### Task
Copy each line of the material beneath that holds the word "computer".

### Data extract
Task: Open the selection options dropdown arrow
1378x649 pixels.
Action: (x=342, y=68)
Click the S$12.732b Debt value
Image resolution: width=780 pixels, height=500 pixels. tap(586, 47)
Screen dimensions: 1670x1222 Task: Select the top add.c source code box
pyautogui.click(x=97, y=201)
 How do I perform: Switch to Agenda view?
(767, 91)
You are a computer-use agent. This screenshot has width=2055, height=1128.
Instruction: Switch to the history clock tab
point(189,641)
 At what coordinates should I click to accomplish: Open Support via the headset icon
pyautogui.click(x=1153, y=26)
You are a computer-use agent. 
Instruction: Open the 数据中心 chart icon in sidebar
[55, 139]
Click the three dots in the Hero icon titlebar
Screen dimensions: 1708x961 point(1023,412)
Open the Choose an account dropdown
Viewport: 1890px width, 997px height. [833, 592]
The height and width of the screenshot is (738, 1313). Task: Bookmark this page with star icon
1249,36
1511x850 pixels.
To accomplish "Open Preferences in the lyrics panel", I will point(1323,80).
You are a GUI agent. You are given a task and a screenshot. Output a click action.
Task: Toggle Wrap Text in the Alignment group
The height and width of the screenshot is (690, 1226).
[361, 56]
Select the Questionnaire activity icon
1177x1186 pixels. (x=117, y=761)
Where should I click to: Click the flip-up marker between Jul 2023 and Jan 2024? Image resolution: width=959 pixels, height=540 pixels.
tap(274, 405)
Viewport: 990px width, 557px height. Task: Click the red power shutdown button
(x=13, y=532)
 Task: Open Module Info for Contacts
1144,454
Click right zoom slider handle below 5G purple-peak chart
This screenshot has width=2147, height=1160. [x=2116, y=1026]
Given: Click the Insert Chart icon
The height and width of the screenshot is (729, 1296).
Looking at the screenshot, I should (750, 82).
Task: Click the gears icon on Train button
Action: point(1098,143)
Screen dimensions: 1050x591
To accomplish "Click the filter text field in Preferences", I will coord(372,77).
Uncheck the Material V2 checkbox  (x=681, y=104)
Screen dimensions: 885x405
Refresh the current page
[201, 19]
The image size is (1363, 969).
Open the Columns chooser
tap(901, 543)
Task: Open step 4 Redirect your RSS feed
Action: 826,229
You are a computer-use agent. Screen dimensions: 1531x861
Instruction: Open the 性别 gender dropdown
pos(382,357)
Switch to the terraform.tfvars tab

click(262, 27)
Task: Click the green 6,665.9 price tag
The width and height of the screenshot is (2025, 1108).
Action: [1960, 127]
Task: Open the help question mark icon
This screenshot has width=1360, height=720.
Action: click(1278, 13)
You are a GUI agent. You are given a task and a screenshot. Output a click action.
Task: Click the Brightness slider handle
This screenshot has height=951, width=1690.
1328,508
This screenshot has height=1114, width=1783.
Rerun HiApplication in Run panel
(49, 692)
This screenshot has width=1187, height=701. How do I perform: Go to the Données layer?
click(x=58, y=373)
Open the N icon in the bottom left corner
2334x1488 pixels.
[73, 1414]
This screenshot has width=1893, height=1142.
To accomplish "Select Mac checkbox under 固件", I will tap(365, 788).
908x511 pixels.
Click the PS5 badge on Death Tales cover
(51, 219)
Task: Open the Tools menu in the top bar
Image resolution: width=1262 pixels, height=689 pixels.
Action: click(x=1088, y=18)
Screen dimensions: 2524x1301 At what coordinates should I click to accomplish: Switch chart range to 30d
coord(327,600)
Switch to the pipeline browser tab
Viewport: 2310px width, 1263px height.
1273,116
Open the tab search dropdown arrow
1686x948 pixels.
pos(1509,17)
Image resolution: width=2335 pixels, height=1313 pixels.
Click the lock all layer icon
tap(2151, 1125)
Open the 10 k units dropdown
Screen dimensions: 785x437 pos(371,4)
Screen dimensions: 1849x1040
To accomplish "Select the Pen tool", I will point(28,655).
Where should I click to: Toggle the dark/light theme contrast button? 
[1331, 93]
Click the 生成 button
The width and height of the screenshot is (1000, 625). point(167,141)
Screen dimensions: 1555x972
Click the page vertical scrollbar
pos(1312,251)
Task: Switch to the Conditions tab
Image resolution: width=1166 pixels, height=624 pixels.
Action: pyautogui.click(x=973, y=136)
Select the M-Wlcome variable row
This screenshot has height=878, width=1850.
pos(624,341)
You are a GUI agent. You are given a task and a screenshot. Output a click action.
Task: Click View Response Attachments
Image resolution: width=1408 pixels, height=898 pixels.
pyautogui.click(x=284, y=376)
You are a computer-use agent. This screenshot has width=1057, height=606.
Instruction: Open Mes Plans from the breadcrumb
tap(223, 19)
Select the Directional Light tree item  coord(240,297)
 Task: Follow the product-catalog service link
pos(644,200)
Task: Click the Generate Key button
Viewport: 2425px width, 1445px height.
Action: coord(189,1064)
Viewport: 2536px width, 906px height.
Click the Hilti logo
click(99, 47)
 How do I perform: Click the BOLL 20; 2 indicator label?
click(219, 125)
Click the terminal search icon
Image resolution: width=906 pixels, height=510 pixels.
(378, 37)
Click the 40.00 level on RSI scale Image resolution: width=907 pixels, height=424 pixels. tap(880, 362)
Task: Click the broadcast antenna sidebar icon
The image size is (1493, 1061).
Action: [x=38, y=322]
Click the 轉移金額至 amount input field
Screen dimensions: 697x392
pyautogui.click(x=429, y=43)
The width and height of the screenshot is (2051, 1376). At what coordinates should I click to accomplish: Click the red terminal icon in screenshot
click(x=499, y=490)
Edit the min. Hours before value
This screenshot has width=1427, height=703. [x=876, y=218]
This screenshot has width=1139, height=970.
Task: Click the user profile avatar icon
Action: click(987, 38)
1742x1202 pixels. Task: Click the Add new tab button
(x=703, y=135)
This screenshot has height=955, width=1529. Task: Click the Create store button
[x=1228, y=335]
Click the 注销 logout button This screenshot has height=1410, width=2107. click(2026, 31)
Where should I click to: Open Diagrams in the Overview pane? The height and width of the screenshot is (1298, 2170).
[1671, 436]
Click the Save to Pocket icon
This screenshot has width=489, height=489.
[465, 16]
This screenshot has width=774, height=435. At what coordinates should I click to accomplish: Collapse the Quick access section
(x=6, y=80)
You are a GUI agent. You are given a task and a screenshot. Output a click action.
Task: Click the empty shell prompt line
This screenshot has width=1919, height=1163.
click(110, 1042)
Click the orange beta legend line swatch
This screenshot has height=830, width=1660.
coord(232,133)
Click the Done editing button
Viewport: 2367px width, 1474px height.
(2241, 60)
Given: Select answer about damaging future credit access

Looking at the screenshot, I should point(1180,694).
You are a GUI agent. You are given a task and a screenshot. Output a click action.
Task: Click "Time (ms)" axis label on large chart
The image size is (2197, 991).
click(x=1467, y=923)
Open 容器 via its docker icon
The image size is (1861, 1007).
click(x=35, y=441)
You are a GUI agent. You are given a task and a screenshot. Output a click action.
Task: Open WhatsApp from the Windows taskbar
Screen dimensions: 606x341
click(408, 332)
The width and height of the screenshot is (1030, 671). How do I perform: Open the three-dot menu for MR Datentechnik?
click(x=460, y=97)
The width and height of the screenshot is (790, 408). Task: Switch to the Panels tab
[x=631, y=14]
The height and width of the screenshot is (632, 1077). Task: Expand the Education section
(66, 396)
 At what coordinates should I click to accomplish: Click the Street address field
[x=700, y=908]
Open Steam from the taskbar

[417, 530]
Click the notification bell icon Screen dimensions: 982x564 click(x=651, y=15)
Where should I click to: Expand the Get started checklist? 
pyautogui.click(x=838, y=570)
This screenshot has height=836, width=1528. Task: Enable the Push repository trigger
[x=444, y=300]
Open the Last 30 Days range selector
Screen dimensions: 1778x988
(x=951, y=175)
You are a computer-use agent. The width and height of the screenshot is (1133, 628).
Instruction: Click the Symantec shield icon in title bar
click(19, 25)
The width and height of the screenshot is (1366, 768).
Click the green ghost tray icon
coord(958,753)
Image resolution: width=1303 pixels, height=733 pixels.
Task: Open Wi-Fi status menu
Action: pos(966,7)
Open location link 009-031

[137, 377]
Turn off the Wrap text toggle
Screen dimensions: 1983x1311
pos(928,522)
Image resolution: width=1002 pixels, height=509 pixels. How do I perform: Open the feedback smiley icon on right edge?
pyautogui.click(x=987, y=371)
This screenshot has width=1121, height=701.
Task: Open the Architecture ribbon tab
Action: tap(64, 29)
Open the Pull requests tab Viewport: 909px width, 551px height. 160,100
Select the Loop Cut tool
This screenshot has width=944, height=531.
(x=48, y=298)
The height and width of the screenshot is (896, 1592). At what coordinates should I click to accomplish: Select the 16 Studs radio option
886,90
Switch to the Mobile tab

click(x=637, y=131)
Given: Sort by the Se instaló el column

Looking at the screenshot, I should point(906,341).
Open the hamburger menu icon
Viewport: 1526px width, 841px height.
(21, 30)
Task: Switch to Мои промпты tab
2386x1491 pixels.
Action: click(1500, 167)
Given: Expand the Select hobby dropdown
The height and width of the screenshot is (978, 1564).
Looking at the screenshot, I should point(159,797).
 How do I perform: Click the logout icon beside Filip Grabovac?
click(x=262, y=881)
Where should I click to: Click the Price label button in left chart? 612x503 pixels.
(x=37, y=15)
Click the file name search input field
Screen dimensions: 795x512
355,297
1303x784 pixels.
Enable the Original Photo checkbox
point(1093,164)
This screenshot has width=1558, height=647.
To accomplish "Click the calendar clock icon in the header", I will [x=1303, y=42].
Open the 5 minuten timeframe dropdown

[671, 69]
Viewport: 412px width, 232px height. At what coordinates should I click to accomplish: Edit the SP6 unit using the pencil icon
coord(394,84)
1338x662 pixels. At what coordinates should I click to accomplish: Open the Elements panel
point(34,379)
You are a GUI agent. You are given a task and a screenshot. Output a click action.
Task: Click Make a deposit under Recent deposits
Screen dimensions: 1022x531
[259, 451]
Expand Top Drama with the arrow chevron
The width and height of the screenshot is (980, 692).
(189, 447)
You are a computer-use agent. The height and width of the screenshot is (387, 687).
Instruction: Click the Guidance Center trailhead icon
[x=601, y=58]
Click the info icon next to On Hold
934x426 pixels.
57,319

### Output of the exercise
You are a computer-use agent. This screenshot has width=2055, height=1128.
You are a computer-use agent. 
You are a computer-use agent. Screen dimensions: 1531x861
You are a computer-use agent. This screenshot has width=1057, height=606.
You are a computer-use agent. The width and height of the screenshot is (1133, 628).
You are a computer-use agent. The height and width of the screenshot is (387, 687).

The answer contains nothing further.